- _THE REQUEST_
Please rewrite the lines from the one with "You are a computer-use" through the end of the lines, swapping "Select" for "Choose" and keeping everything else the same. Omit the pictures.

- _RECORDS FOR PROCESSING_
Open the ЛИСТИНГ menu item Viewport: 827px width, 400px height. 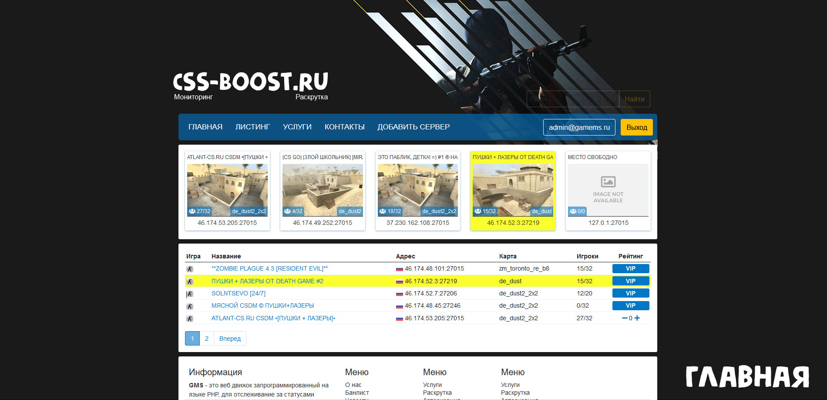coord(252,127)
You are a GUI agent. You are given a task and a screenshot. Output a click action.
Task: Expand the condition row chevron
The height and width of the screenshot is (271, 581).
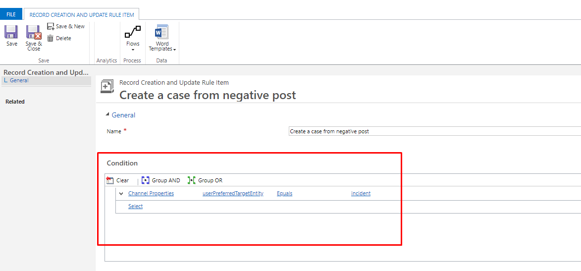coord(121,194)
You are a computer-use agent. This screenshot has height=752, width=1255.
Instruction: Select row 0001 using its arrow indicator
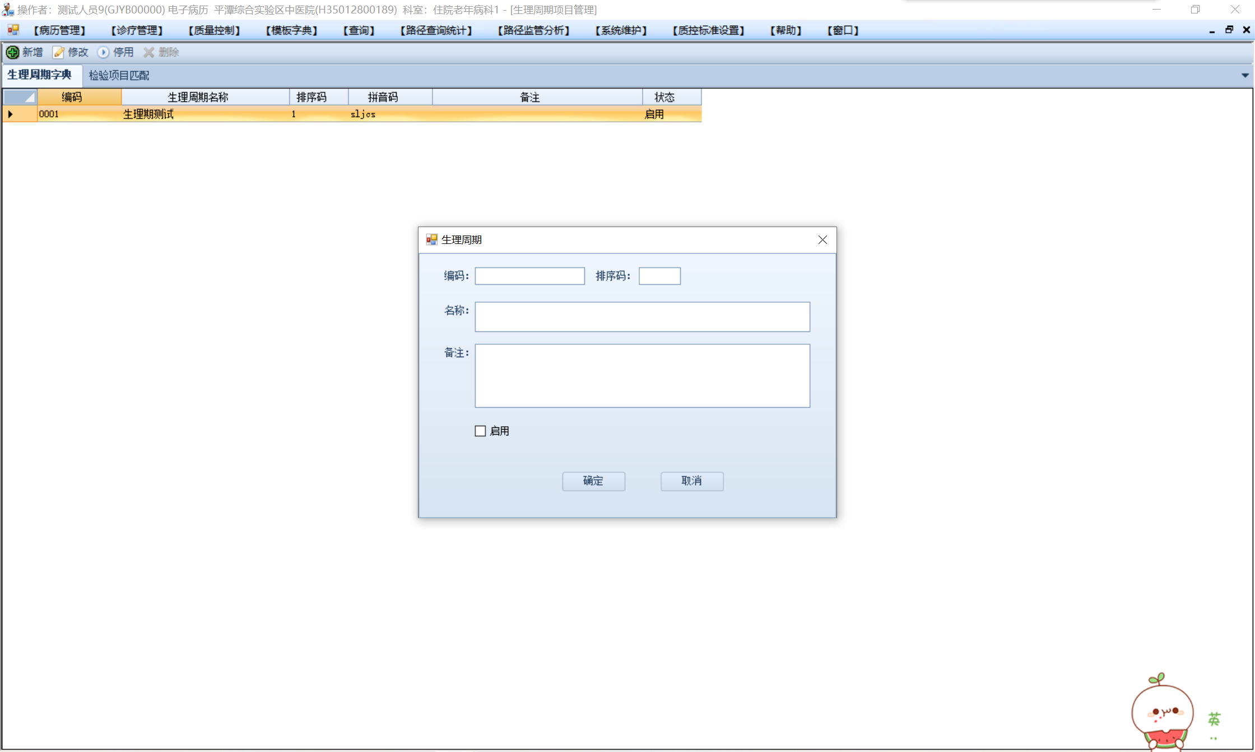click(11, 114)
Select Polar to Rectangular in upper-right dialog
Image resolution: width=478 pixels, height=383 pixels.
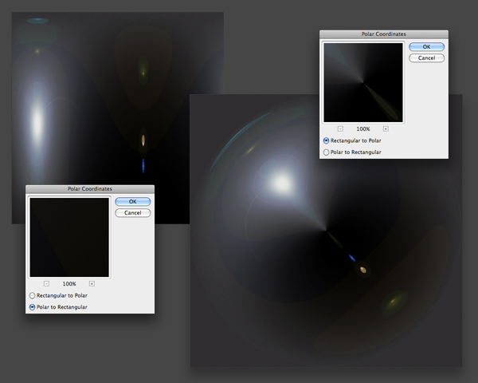[x=327, y=152]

- _TASK RESPONSE_
You are a computer-use agent. This screenshot has height=752, width=1255.
Instruction: Choose row 0001 using its arrow indicator
click(11, 114)
Choose Polar to Rectangular in upper-right dialog
Image resolution: width=478 pixels, height=383 pixels.
[x=327, y=152]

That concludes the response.